• PROBLEM TO WORK ON:
Could you output, word for word, only the lines from the line with "Image resolution: width=600" to the end of the entries, including both ends? Omit the pictures.

• EXTRACTED INFORMATION:
########
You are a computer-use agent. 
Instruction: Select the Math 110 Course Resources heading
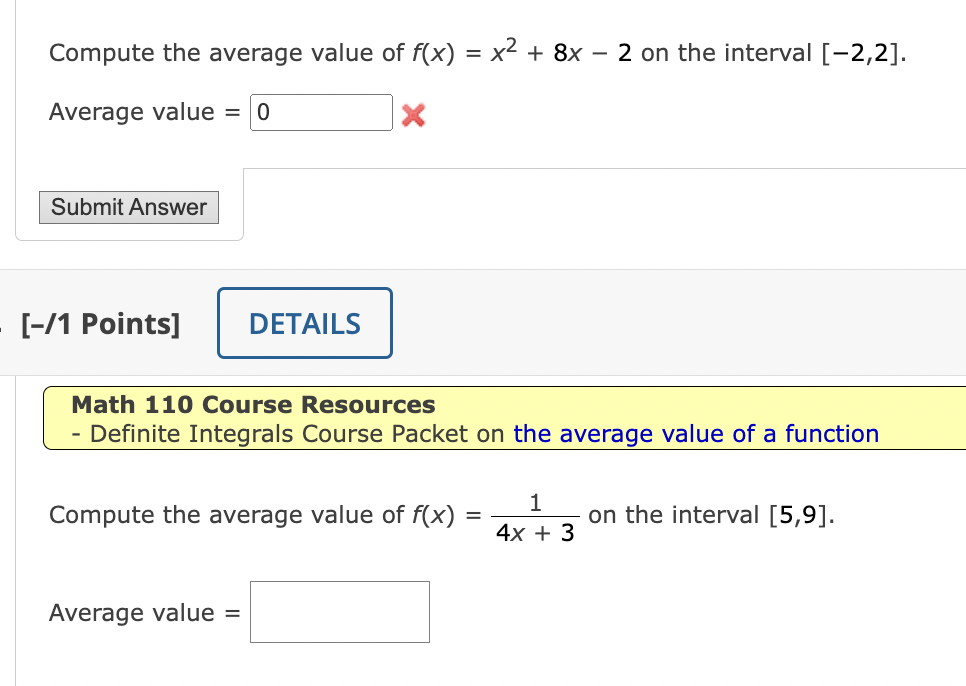point(252,404)
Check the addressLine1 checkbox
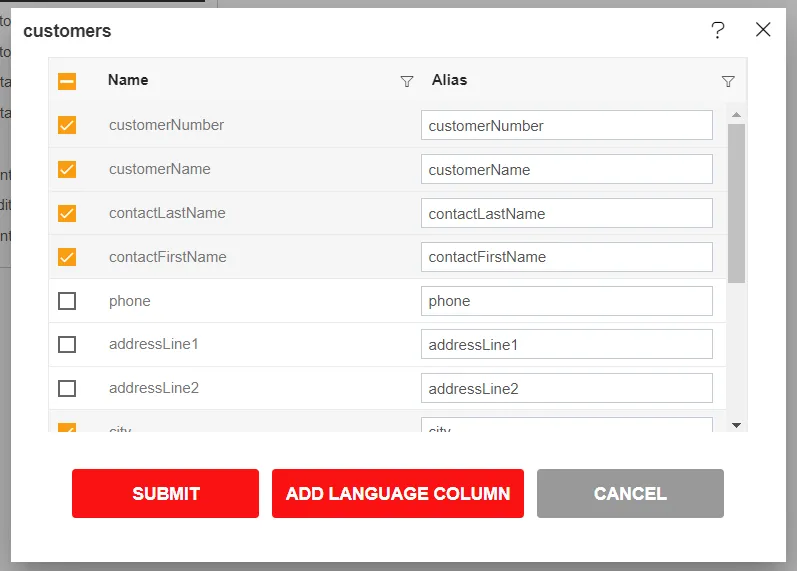 (x=67, y=345)
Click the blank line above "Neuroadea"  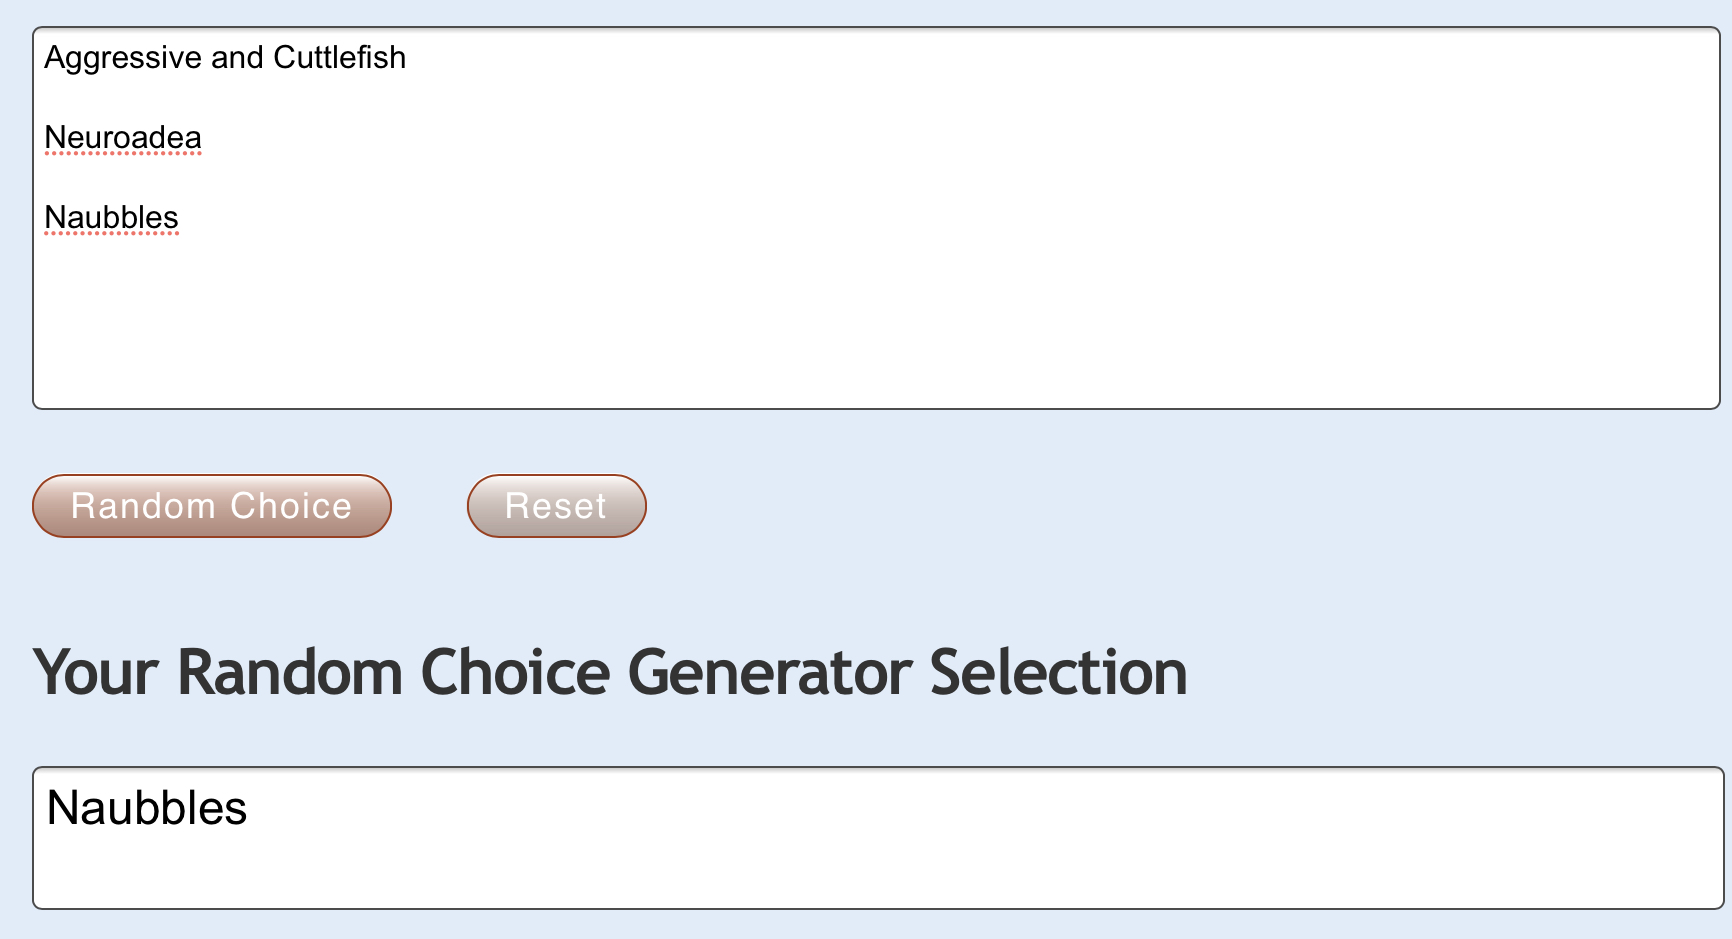point(300,98)
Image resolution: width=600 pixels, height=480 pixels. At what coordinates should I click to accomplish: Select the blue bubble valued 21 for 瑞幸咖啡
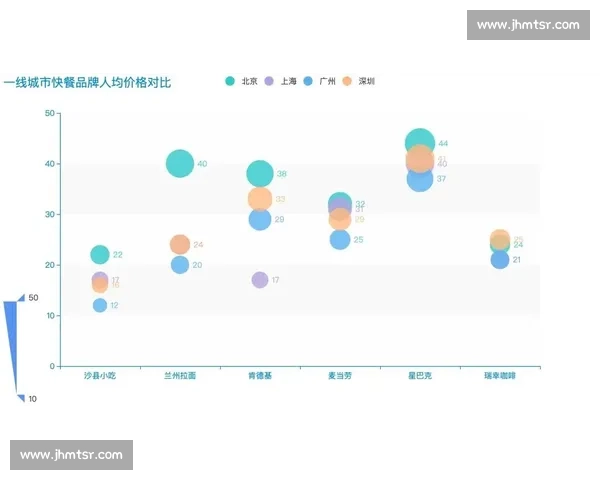(x=500, y=260)
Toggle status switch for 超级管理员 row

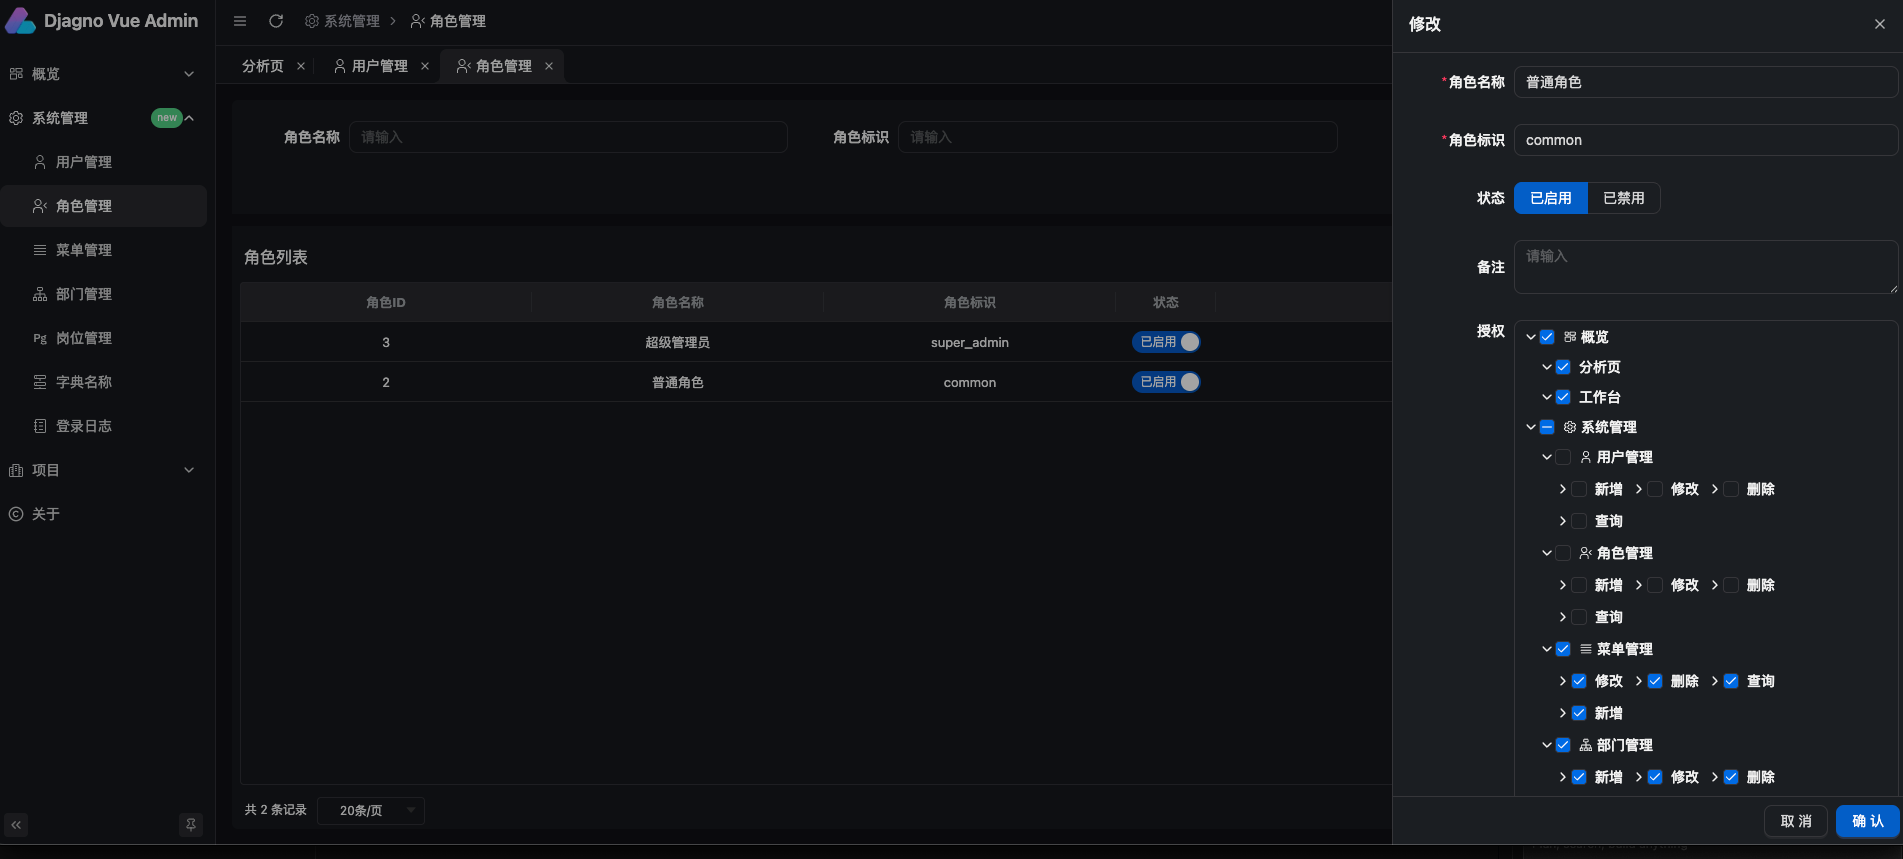coord(1166,342)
########
• COMPLETED TASK:
Image resolution: width=600 pixels, height=480 pixels. At what coordinates should I click to accomplish: Select the blue bubble valued 21 for 瑞幸咖啡
(x=500, y=260)
Toggle status switch for 超级管理员 row

coord(1166,342)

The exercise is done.